Department of Electrical Engineering & Computer Sciences
Instructional Support Group
/share/b/pub/mapreduce.help
/share/b/pub/hadoop.help
/share/b/pub/mpi.help
/share/b/pub/icluster.help
Apr 19, 2019
EECS Instruction is no longer running an Hadoop and MapReduce cluster.
The documentation below is obsolete but is retained as a reference until
we can rewrite it.
The Savio cluster is a current alternative for classes to use Hadoop
for processing large data sets through parallel & distributed computing.
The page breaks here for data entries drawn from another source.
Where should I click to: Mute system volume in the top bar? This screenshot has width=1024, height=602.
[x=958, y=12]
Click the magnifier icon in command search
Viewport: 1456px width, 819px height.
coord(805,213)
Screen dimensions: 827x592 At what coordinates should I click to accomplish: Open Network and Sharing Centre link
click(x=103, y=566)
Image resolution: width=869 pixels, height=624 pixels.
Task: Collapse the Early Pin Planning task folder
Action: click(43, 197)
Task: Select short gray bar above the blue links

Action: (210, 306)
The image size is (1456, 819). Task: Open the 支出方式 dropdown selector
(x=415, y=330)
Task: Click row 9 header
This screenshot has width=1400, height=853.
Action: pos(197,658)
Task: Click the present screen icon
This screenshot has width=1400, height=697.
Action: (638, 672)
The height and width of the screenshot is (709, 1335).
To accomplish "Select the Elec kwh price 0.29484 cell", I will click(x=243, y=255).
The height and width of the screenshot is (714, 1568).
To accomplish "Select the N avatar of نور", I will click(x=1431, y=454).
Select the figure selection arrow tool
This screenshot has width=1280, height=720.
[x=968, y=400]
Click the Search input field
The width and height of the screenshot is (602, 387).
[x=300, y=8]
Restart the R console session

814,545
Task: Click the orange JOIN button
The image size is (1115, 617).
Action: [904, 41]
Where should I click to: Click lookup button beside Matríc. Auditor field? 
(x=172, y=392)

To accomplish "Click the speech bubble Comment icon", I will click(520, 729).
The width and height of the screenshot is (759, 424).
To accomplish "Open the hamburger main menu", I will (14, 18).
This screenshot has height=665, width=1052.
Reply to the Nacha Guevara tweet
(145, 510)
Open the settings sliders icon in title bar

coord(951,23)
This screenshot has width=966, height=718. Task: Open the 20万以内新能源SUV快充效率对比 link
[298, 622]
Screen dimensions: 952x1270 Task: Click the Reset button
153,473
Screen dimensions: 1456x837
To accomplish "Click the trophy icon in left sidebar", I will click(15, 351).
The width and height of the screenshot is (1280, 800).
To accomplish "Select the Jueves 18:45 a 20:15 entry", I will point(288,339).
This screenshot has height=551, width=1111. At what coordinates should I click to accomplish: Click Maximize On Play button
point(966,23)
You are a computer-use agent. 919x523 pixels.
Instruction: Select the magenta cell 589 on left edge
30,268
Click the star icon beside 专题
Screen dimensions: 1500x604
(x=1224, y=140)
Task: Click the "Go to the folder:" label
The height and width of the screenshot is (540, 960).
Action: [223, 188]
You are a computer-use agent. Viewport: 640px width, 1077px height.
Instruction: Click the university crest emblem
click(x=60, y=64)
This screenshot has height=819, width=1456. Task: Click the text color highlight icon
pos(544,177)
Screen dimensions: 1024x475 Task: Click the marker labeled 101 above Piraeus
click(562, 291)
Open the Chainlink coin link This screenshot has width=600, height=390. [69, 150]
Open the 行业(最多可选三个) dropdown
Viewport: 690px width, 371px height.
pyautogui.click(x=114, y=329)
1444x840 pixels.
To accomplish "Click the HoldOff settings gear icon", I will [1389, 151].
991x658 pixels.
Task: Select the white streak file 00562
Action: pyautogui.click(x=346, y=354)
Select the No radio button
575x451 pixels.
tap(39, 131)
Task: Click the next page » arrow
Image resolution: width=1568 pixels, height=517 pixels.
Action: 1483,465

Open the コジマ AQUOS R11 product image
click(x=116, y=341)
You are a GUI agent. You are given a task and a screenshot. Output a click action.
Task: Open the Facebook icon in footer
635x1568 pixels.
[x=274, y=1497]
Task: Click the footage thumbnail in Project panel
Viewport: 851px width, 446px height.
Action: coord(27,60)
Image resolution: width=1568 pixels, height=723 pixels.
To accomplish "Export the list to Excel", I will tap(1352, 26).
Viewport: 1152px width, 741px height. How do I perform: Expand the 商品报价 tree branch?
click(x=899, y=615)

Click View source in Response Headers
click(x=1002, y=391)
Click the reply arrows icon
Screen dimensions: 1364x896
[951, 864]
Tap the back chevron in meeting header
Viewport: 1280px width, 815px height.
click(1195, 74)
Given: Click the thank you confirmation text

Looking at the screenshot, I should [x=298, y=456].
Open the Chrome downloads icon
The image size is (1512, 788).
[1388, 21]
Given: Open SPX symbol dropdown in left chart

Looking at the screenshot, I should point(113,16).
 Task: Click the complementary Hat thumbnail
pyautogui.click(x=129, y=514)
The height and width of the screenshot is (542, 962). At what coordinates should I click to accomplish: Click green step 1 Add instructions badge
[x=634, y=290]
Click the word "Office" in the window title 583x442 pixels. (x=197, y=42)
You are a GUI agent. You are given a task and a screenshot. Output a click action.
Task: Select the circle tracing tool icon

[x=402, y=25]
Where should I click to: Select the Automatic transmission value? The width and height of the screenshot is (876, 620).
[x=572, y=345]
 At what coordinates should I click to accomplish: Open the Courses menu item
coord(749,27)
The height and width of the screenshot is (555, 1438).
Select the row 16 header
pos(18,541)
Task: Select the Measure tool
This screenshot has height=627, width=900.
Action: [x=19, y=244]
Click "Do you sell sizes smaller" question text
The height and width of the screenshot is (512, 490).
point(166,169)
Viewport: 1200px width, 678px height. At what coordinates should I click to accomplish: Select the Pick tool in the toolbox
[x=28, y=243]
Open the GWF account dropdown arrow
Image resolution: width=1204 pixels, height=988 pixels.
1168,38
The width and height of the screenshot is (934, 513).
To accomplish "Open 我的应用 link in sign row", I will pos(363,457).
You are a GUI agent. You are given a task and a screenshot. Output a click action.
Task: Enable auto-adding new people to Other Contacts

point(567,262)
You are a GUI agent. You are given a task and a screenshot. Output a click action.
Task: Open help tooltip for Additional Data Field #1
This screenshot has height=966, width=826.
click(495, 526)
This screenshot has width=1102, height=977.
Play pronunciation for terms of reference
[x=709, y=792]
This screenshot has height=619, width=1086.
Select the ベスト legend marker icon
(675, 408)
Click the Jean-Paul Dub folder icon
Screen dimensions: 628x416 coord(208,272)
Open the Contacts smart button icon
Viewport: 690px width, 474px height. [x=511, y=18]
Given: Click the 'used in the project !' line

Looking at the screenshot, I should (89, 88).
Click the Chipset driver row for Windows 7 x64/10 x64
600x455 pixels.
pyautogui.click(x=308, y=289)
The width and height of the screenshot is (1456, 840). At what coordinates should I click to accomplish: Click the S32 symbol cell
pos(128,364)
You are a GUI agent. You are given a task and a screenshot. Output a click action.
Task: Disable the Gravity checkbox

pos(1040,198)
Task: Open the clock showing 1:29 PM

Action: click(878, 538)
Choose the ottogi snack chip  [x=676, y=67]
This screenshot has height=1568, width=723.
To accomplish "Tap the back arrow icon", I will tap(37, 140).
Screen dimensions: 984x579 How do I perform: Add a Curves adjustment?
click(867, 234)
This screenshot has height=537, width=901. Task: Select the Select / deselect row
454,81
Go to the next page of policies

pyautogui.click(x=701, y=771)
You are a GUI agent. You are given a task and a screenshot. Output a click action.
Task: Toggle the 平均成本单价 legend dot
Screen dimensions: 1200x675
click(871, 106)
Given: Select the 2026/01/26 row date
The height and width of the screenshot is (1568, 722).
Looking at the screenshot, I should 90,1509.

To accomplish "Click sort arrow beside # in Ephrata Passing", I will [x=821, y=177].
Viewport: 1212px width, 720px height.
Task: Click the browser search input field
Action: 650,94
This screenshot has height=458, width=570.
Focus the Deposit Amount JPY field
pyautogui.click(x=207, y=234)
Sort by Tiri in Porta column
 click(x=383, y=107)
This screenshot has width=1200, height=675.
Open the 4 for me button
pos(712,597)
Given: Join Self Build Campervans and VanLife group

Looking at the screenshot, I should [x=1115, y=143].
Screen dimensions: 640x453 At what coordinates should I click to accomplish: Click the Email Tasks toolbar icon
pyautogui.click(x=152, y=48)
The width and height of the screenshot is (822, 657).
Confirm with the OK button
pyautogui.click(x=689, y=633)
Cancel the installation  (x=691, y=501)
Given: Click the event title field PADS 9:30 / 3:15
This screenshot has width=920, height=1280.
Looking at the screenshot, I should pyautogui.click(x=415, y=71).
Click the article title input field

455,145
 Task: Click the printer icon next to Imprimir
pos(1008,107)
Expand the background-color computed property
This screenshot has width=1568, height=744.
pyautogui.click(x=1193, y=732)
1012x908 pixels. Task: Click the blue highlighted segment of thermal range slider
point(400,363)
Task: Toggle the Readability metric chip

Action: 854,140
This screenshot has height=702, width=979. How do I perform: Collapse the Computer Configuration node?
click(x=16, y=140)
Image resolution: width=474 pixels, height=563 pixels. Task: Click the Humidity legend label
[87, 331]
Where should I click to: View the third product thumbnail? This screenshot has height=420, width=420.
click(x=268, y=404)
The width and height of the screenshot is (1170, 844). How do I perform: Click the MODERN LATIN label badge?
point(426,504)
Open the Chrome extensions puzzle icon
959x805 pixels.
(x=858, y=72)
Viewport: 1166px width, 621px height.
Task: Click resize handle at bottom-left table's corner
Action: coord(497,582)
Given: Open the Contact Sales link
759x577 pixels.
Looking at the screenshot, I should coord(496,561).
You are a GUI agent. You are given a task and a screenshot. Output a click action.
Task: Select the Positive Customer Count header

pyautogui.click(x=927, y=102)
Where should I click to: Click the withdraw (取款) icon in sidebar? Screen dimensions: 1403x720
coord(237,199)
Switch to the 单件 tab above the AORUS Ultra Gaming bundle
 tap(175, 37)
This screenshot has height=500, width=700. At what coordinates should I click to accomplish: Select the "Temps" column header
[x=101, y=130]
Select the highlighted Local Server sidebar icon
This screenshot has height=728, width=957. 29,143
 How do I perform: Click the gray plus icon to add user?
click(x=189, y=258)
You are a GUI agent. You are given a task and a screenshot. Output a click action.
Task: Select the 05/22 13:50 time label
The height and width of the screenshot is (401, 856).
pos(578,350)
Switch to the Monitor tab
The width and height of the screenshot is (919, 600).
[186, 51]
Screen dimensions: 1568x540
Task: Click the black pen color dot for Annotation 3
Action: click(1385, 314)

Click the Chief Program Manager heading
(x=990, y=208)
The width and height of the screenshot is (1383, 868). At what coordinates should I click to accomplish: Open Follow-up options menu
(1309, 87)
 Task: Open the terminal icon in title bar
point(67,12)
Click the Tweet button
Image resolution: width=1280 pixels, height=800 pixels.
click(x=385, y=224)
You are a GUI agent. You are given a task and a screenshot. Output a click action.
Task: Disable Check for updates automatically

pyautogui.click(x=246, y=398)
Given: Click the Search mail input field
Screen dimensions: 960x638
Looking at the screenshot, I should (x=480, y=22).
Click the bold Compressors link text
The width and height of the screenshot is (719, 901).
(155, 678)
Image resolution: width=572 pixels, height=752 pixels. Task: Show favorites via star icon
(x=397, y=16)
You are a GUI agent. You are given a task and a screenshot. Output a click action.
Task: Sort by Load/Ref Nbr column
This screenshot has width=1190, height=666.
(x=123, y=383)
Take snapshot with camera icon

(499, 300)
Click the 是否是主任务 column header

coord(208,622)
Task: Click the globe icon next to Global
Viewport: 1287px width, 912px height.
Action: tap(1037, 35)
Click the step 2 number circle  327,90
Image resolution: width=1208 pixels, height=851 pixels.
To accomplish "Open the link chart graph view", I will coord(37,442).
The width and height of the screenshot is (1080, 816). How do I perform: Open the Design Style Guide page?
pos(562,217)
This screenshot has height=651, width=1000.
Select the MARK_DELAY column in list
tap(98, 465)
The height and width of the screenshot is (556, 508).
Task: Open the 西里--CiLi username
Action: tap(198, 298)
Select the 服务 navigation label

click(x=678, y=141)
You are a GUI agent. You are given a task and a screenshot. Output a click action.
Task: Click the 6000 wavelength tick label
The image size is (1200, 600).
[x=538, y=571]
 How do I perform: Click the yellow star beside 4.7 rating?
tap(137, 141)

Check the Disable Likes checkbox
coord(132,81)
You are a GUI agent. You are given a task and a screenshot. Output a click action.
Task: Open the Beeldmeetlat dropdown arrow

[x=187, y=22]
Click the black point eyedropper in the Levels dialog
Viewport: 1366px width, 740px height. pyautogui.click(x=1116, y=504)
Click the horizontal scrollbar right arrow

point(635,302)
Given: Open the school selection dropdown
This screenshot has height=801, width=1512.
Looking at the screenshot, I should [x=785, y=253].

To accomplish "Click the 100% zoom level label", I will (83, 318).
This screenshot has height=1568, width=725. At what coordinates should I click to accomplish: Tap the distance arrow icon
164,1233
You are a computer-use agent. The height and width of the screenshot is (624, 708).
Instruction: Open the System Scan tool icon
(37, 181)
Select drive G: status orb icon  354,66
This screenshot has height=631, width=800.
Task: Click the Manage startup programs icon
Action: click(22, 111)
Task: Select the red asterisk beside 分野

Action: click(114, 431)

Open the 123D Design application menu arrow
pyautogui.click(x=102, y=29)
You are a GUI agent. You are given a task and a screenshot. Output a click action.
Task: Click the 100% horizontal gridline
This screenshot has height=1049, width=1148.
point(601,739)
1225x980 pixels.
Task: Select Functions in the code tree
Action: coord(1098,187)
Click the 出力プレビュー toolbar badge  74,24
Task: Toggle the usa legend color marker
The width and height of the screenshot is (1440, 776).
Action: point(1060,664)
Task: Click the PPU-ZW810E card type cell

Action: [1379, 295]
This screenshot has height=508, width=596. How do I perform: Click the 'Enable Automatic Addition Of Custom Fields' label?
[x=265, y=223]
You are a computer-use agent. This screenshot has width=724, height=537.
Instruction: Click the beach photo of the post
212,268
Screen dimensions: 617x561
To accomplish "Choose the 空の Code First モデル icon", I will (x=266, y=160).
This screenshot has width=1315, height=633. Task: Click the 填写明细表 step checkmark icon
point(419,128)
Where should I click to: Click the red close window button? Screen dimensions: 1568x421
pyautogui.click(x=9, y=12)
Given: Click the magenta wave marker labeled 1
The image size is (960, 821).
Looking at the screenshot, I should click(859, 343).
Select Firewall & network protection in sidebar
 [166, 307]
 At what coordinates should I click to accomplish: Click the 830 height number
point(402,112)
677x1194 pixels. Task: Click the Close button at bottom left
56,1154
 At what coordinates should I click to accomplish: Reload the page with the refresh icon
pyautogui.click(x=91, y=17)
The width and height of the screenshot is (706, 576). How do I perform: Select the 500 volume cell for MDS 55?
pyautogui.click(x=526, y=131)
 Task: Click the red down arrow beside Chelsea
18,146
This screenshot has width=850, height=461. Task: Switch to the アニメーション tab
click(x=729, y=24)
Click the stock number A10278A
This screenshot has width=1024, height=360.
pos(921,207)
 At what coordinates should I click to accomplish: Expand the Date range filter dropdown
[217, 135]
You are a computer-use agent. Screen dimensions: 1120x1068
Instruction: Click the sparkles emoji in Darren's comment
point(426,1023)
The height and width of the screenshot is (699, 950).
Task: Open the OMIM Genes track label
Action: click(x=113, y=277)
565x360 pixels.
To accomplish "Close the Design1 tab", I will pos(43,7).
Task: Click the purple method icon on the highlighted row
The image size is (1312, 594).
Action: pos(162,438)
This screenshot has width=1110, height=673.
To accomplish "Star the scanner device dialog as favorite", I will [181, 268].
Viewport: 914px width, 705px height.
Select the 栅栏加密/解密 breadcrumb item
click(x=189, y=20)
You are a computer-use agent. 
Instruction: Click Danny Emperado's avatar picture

Instructors can use their Instructional Computing Allowances to get some
nodes on Savio. Savio supports Spark (https://spark.apache.org/), but
not MapReduce or Yarn (https://hadoop.apache.org/).
For more information abour the Savio cluster, please see
http://research-it.berkeley.edu/services/high-performance-computing/using-hadoop-and-spark-savio
http://research-it.berkeley.edu/services/high-performance-computing/getting-account/instructional-computing-allowance
Feb 23, 2012
CONTENTS
Icluster: Computing Cluster for EECS Students
Icluster: How to Logon
Icluster: How to Run MapReduce via ssh shell
Icluster: How to Run MapReduce within UCB Scheme
Icluster: How to Run Parallel Programs using Torque/Maui
ICluster: How to View the WEB Logs
Icluster: Reserving Time for a Class
Icluster: Setup info for ISG Sysadmins
MapReduce and MPI
Computing Clusters for EECS Researchers
Google/IBM "Cloud Cluster"
Amazon AWS EC2 Elastic Compute Cloud
Icluster: Computing Cluster for EECS Students
---------------------------------------------
For students to do coursework in parallel computing, EECS Instruction
supports an on-site cluster called "Icluster" that is available to all
students who have Instructional computer accounts:
"ICluster" (aka "Google/Intel Cluster"):
This is a cluster of 26 DELL computers in a water-cooled rack
in an EECS server room, managed by EECS technical support staff
(inst@eecs.berkeley.edu). It consists of 26 Intel/DELL 1950s
(2 quad-core 2.33GHz Xeon, 8-GB RAM) running Debian Linux. The
computers were purchased from DELL in August 2007 with funds that
were donated to EECS by GOOGLE and INTEL. We deployed it as an
8-node cluster that was used by CS61A in Fall 2007 and expanded
it to 26-nodes in January 2008. Any EECS class could use it.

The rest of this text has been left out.